• [Your goal] Convert every line of the records below into a Markdown table with the columns "Row" and "Line", numbering each row and leaving out blank lines. Omit the pictures from your table.

• [Data in this exercise]
- - -

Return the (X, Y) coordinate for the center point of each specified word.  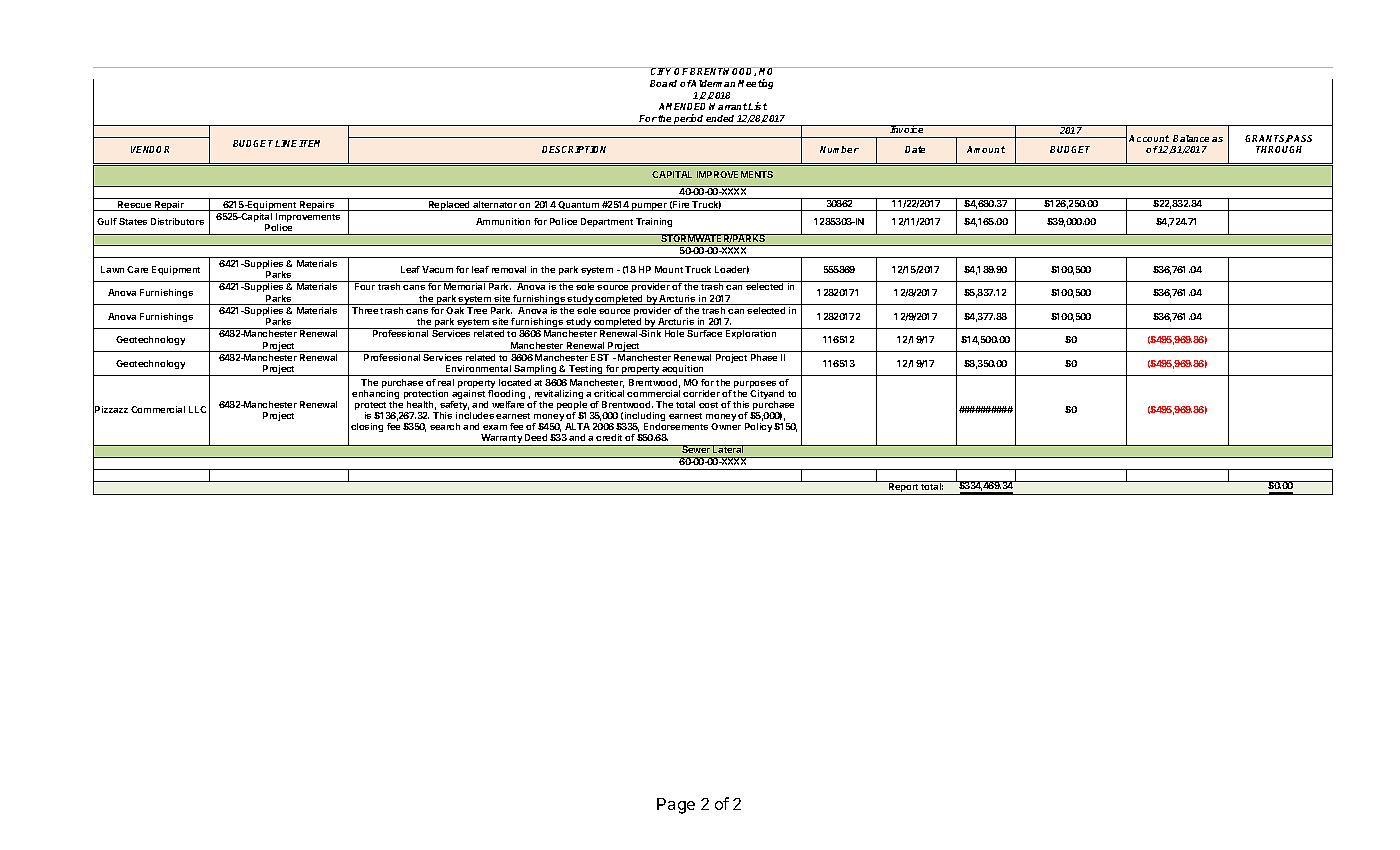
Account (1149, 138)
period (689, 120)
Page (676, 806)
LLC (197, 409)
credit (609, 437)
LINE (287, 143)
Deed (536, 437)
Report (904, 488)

- - -

• [Answer in full]
| Row | Line |
|---|---|
| 1 | Return the (X, Y) coordinate for the center point of each specified word.   |
| 2 | Account (1149, 138) |
| 3 | period (689, 120) |
| 4 | Page (676, 806) |
| 5 | LLC (197, 409) |
| 6 | credit (609, 437) |
| 7 | LINE (287, 143) |
| 8 | Deed (536, 437) |
| 9 | Report (904, 488) |